What the Guys Are Up To

  • September 11, 2000
  • By Dennis E. Powell

It's difficult to sort out where Gnome ends and Helix Code begins, or vice versa. And while this may or may not be the actual case at Helix Code, Miguel seems excited particularly about Gnome itself. And he's delighted to describe its future.

"Gnome 1.4 is slated to release sometime in October or November. Gnome 2.0 is basically going to be many things you see in 1.4, like Evolution, the groupware client which has mail and calendar and so on. And Nautilus. And with the introduction of these two things, we introduce for the first time Bonobo, which is our component technology as a usable platform, and other things like the configuration engine, the virtual file system, the Gnome printing architecture finally reaches 1.0 status. So a number of these technologies are going to be available for Gnome 1.4. I think the big shift between 1.4 and 2.0 is going to be that the API is going to be updated. For instance, we're still binary compatible with Gnome 1.0 that was released, what, a year ago? a year and a half ago? and we have a commitment to keep binary compatability. Gnome 2.0 is the first time we've scheduled a big API cleanup. This will happen at the GTK level.

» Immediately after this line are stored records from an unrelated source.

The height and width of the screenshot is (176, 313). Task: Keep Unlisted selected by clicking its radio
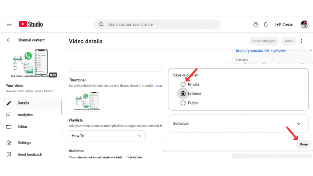[x=183, y=94]
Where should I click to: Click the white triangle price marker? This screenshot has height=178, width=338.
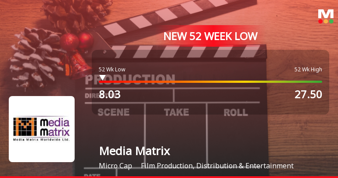pos(102,78)
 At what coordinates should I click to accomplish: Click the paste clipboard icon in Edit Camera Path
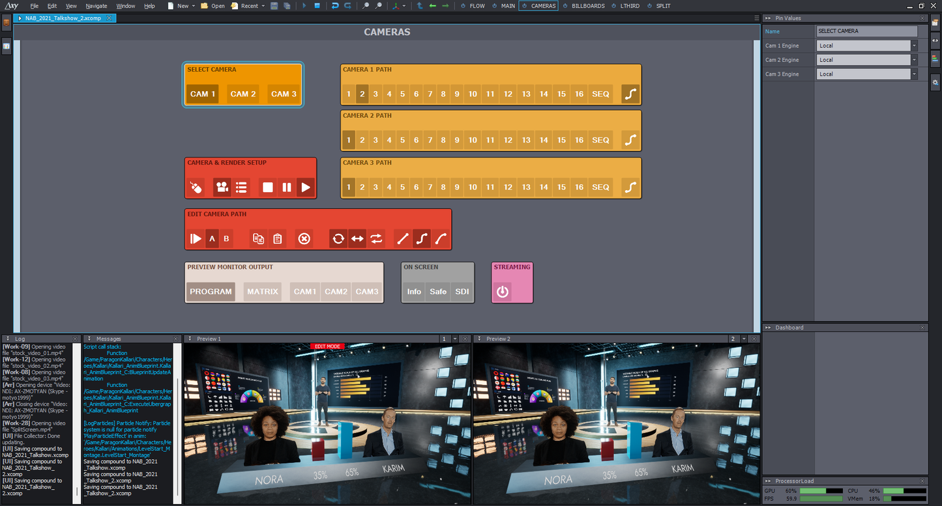278,239
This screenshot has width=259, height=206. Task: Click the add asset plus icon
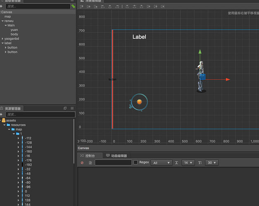(x=2, y=114)
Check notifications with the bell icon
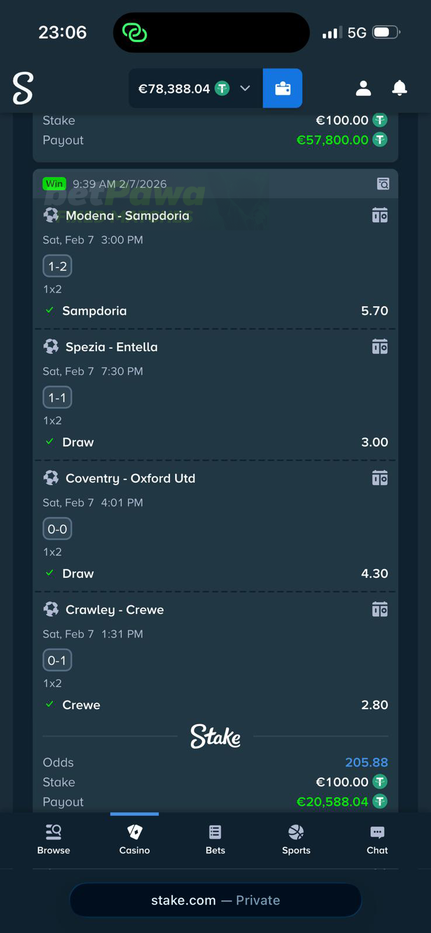The width and height of the screenshot is (431, 933). click(x=399, y=88)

"One of the other features is that GTK 2.0 and hence Gnome 2.0 use a new engine for displaying text on screen and getting characters together and printing those. That is the Pango infrastructure. Pango is a system that lets you output Unicode text to screen and printers and so on, but it's a pretty complex process if you're taking typography into account, and that's where the strength of Pango is. It's interesting, because in some languages you cannot just use a different character for representing a letter. So the big change is obviously Pango, and porting all that stuff over to the GTK 2.0 platform.

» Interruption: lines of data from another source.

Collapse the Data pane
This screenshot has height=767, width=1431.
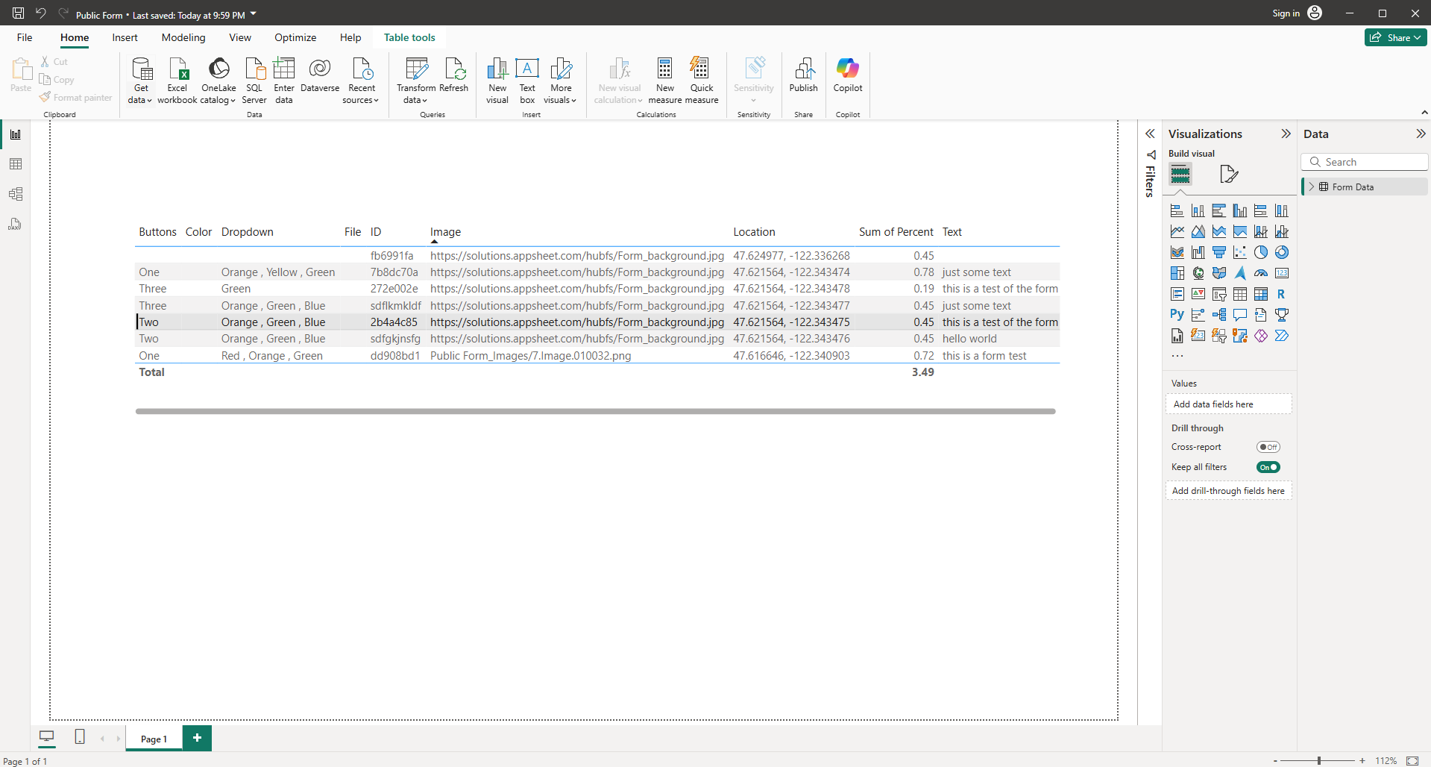1420,134
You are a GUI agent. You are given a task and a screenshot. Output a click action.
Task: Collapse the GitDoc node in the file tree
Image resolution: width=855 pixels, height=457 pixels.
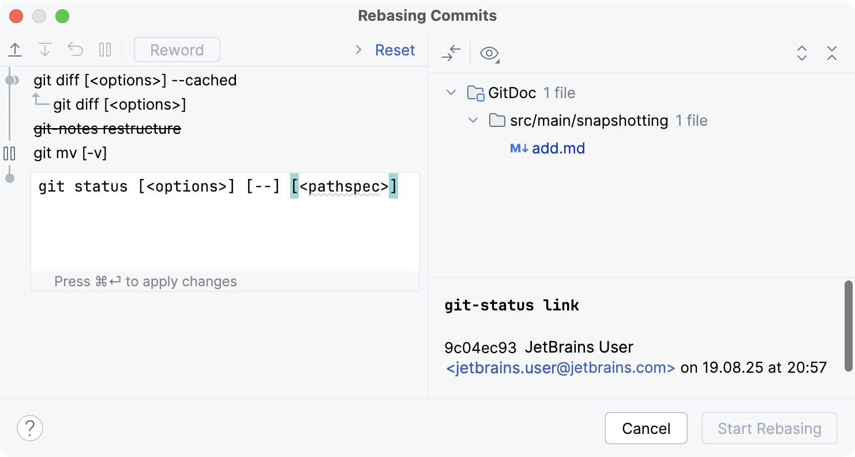pyautogui.click(x=451, y=92)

"The Gnome libraries are also going to become more integrated. Right now, we have many various packages. Even though we are doing this in a way that is binary compatible, many packages were being developed outside of the 1.0 release libraries. With 2.0, we have a chance of integrating everything into a single spot, like the Bonobo components architecture is now going to become part of the Gnome core library, so everytime you use the Gnome core libraries, you automatically have the full Bonobo support in your application. So it's mostly an integration. I wouldn't say it's such a groundbreaking thing. It's more of an ongoing work, into porting stuff we have right now. Most of the stuff I've mentioned is already developed and already finished; it's a matter of porting the applications over to this new platform and doing the unification that we have planned."

The Gnome Office Suite
The decision by Sun to make its recently acquired StarOffice open source, and its embrace of Gnome, has led to the presumption that StarOffice will soon become a Gnome application, about which Nat offers an explanation.

"Well, right now we have a couple of applications to make up the Gnome office suite: Gnumeric, a few others, Gimp, and the StarOffice people are releasing their stuff open source next month, and we're going to be working with them to get that stuff ported. What we're doing is, we're taking a hammer to StarOffice. StarOffice is this big thing right now. We're splitting it up into a bunch of tiny pieces with a hammer. These are all called components. They're all going to be Bonobo components, and then we're going to reassemble them into an office suite which is totally Gnome native."

But what about outfits like the AbiWord project, which has been the Gnome word processor?

"AbiWord, yeah. It's fairly larval. It's up to that project. I'm not driving that. That's up to the AbiWord guys."